Canonical Polynomial Form w. resp. to certain Variables
- To: mathgroup at smc.vnet.net
- Subject: [mg34067] Canonical Polynomial Form w. resp. to certain Variables
- From: Detlef Mueller <dmueller at mathematik.uni-kassel.de>
- Date: Wed, 1 May 2002 08:00:40 -0400 (EDT)

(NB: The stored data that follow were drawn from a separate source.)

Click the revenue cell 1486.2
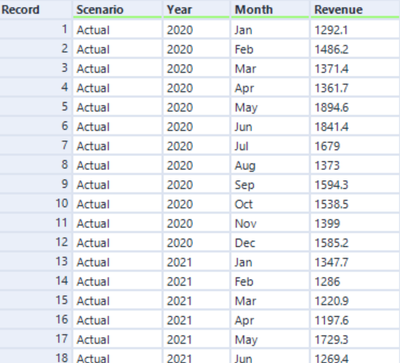 pyautogui.click(x=355, y=49)
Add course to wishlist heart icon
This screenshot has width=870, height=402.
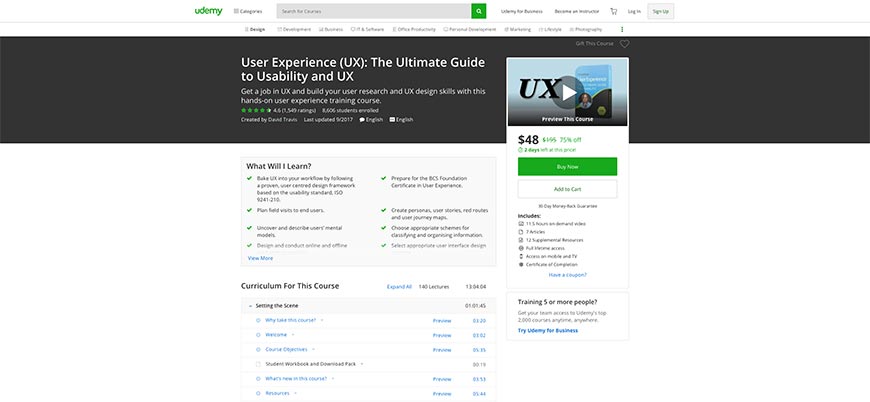[624, 44]
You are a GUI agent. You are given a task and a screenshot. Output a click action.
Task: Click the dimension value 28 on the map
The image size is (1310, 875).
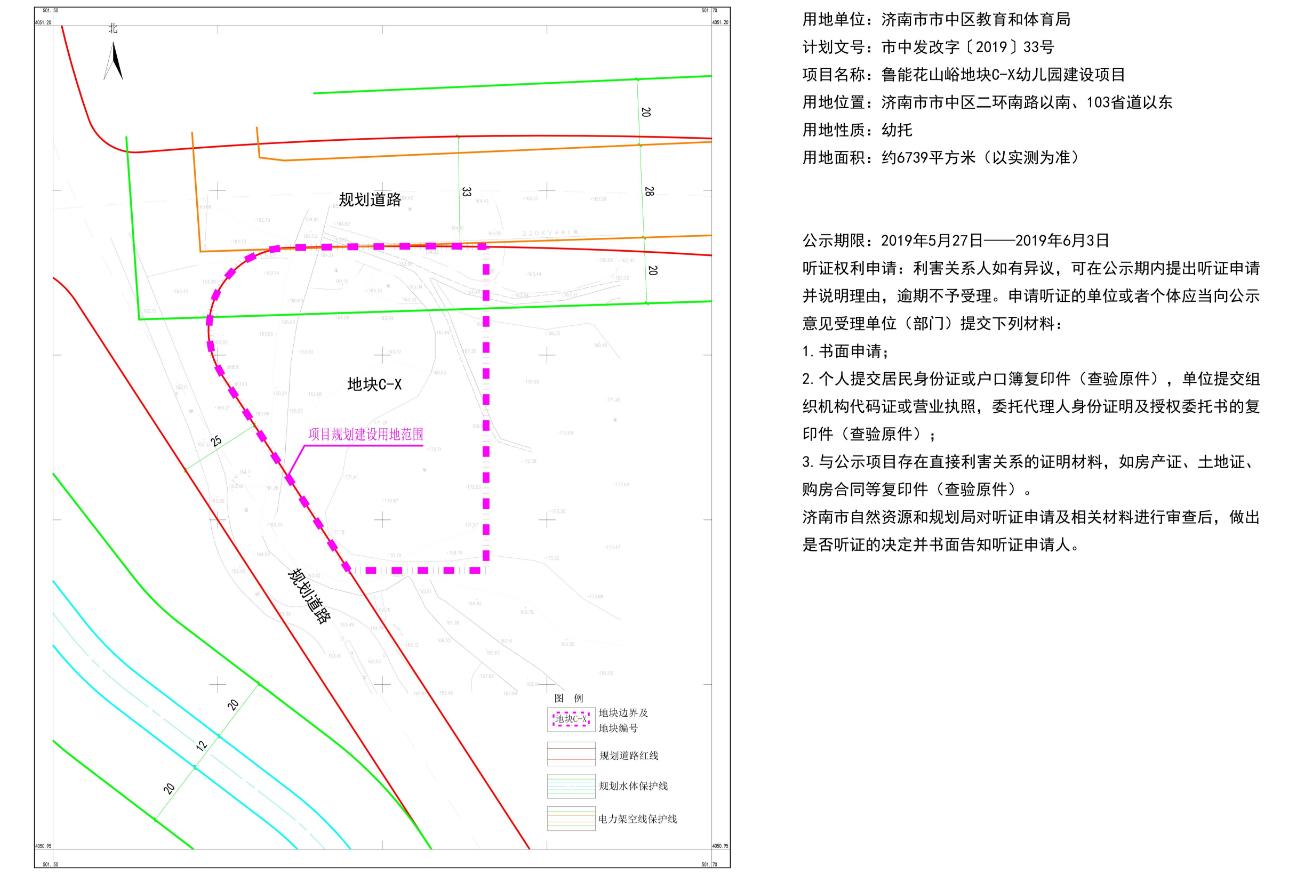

- Organization: University of Kassel - Germany
- Sender: owner-wri-mathgroup at wolfram.com
Hello,
I face the following Problem:
Given a polynomial, say (a + b + n + x)*n,
and a List of given Variables, say:
OreVariables={x,n}.
I want to have the same Polynomial in canonical
form as a Sum of Monomials in the given
Variables.
The desired Result is
(a+b) n + n x + n^2
where the given Variables are expanded and the
coefficients independent of this Variables are
collected as coefficients of the Monomials.
but
Collect[(a + b + n + x)*n, x_ /; MemberQ[OreVariables, x]]
yields
n^2 + n(a + b + x)
wich is "not expanded enough"
and
Expand[(a + b + n + x)*n, x_ /; MemberQ[OreVariables, x]]
yields
a n + b n + n^2 + n x
wich is "to expanded".
(To make Things worse, this is an Operation that will be used
often (and on big Polynomials) and hence is a bit
time-critical ...)
( The Goal is, do isolate the canonical Summands of an Expression, i.e.
Ex2Pol[(x+n+b)^3-(x-n+b)^3] ->
Poly[Summand[2 n^2],Summand[6 n x^2], Summand[12 b n x],Summand[6 b^2
n]])
Any Ideas?
Greetings,
Detlef